On April 24, 2013, Subaru of America, a subsidiary of Fuji Heavy Industries Ltd., announced a recall of all 2014 model year Subaru Forester automobiles (those built between January and March 2013). This came on the heels of a discovery in Vancouver, Washington in which nearly two dozen Foresters were found to have floor mats that dangerously “curl,” leading to potential interference with clutch, brake and accelerator pedals. The issue gained nationwide notoriety after an announcement by the National Highway Traffic Safety Administration (NHTSA).
An NHTSA statement warns that “brake or accelerator pedal interference may result in very high vehicle speeds and make it difficult to stop the vehicle, which could cause a crash.” The same bulletin from the NHTSA explains the backing of the vehicles’ floor mats are not up to proper specification and the resin compound used in their manufacturing can warp and curl under exposure to high temperatures. The Washington Post reports 10,137 automobiles are potentially affected with this flaw.
This comes in the wake of a recall and subsequent class action settlement this past December against the Toyota Motor Corporation, a case litigated by Feldman Shepherd. The problems with these vehicles were similar to Subaru’s in that they were prone to experiencing rapid and unexpected acceleration. We posted an article on this topic in January 2013 under the title “Toyota Settles Class Action Lawsuit for More Than $1 Billion.” Lexus (owned by Toyota) had a similar problem with uncontrollable acceleration and issued a recall after an accident that resulted in the death of a California state trooper and three family members in 2009.
The technology blog Slashgear notes that this recall is the second in a month, with the first occurring on April 9. This one was about 20 times the size of the floor mat recall (involving about 200,000 vehicles) and was due to the possibility of corrosion in brake lines if exposed to salt water. The cars affected in this recall were Subaru Outback and Legacy models manufactured between 2004 and 2009. Before this, Subaru had problems with remote starter fobs that caused vehicles to start unexpectedly.

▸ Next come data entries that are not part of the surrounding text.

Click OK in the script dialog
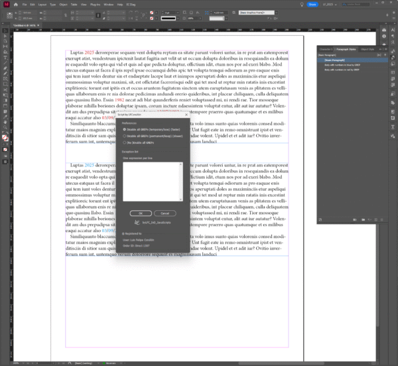The image size is (398, 366). [x=141, y=214]
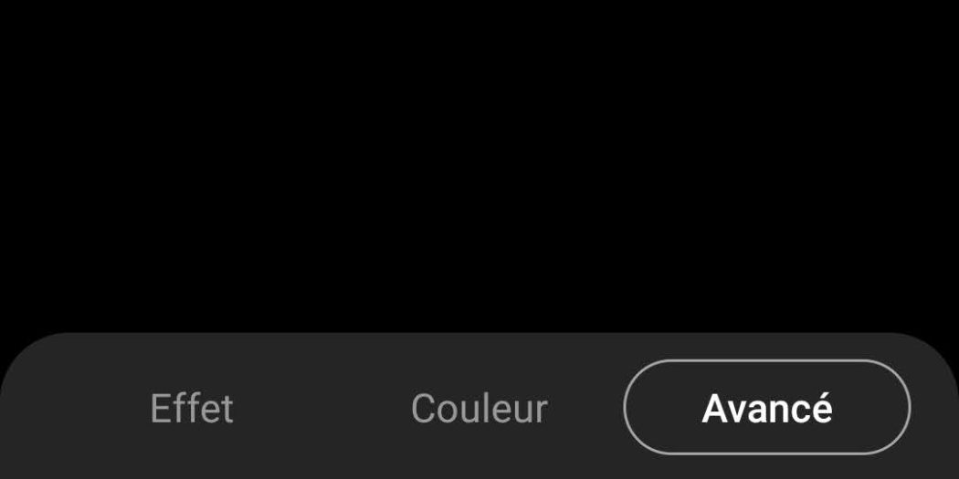Go to the Couleur section
Viewport: 959px width, 479px height.
pos(479,408)
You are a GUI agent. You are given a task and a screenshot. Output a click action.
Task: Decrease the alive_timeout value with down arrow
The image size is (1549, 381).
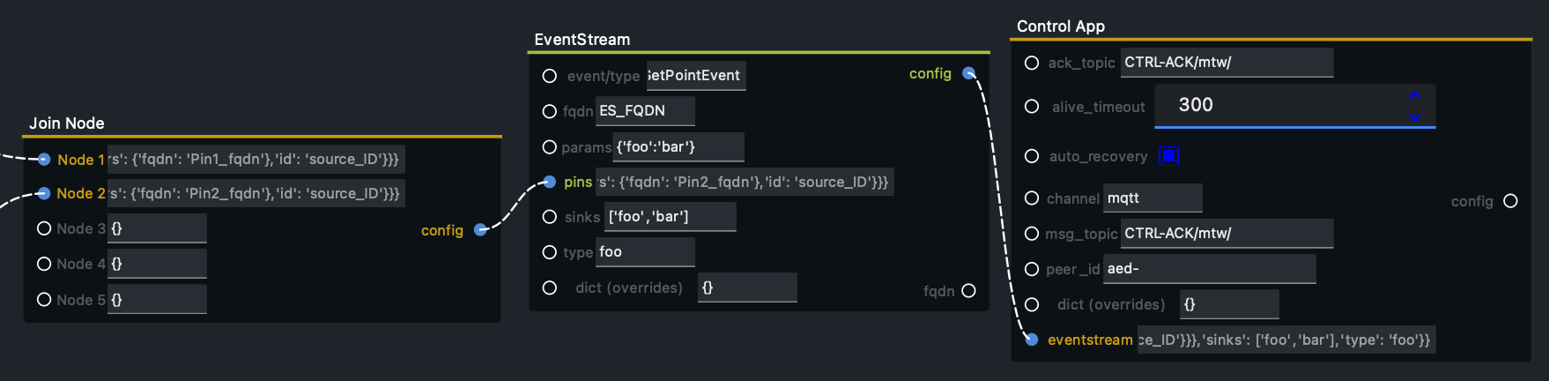[x=1414, y=116]
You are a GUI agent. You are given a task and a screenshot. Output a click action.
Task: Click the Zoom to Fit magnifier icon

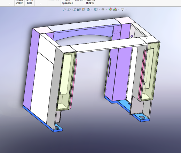64,9
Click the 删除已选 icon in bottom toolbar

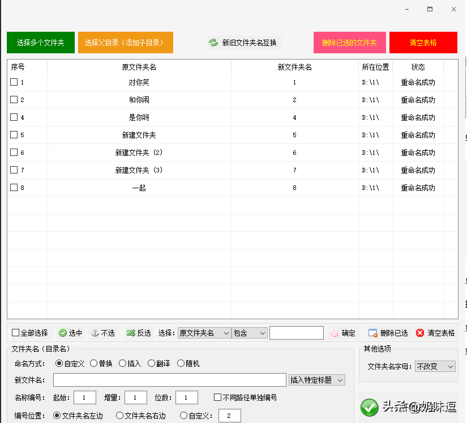[x=372, y=333]
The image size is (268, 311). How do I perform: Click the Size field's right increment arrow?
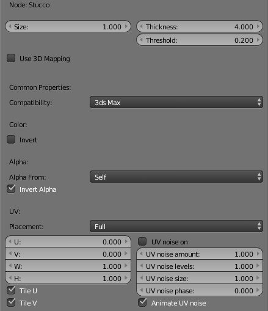click(x=126, y=26)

Subaru has expressed a willingness to replace the affected floor mats in affected vehicles and they are calling the safety campaign WQH-44. They planned to notify owners this spring and instruct those affected to visit the NHTSA’s Vehicle Safety website at www.safercar.gov. To date, Subaru is unaware of any injuries caused by the manufacturing flaw. A company spokesperson explains succinctly that this is “Just us being careful.” Though comforting, the three recalls in a very short period of time cast doubt on Subaru’s commitment to consumer safety.
Moreover, this event forces us to examine the role plaintiffs’ product liability suits have played in protecting Americans from unsafe cars. Often, NHTSA action has been spurred by consumers’ lawsuits and these consumer advocates have historically led the charge to provide individuals with greater transparency and greater accountability on the part of manufacturers and other corporations.